Begin at the line containing "The width and" and retype each line through the end of the records exactly. Include nothing else and no pictures.
BEGIN Data to examine
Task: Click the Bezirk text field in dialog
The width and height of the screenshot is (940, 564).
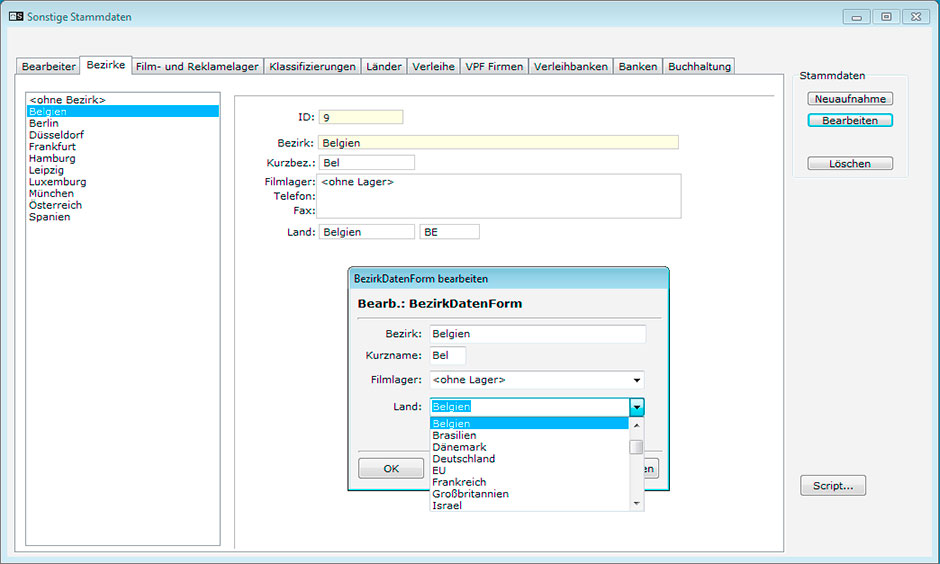Action: click(537, 334)
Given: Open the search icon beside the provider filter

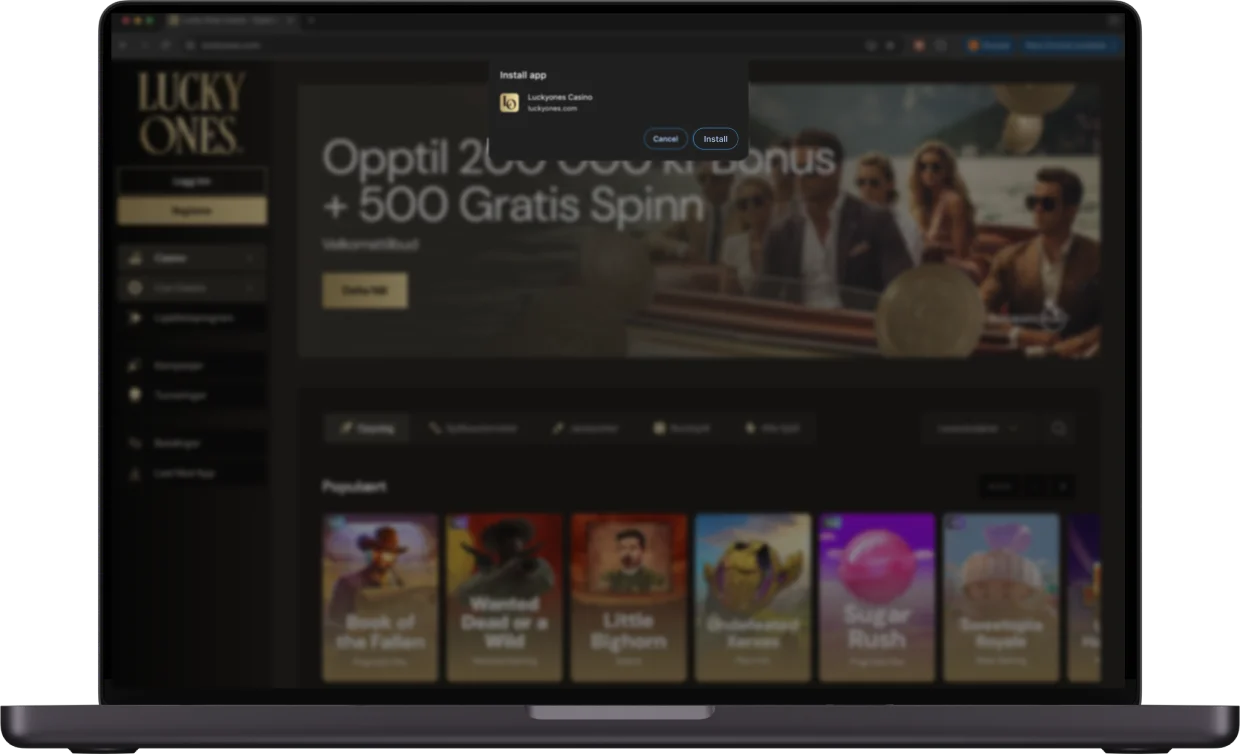Looking at the screenshot, I should click(x=1059, y=429).
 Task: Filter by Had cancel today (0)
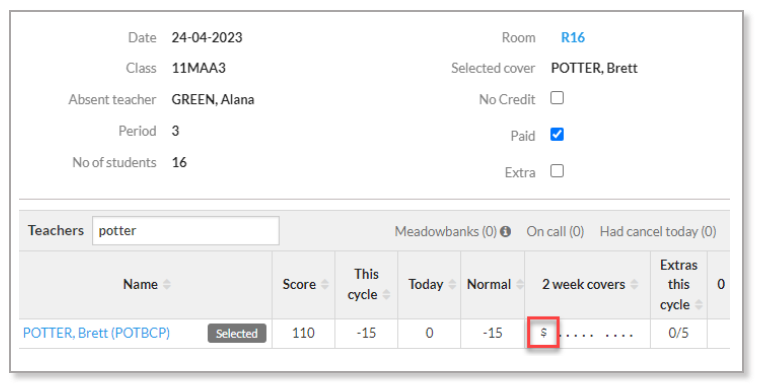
END Data to examine
* _Answer_
The width and height of the screenshot is (940, 564).
Action: click(537, 334)
Given: Open the search icon beside the provider filter

Looking at the screenshot, I should click(x=1059, y=429).
 Task: Filter by Had cancel today (0)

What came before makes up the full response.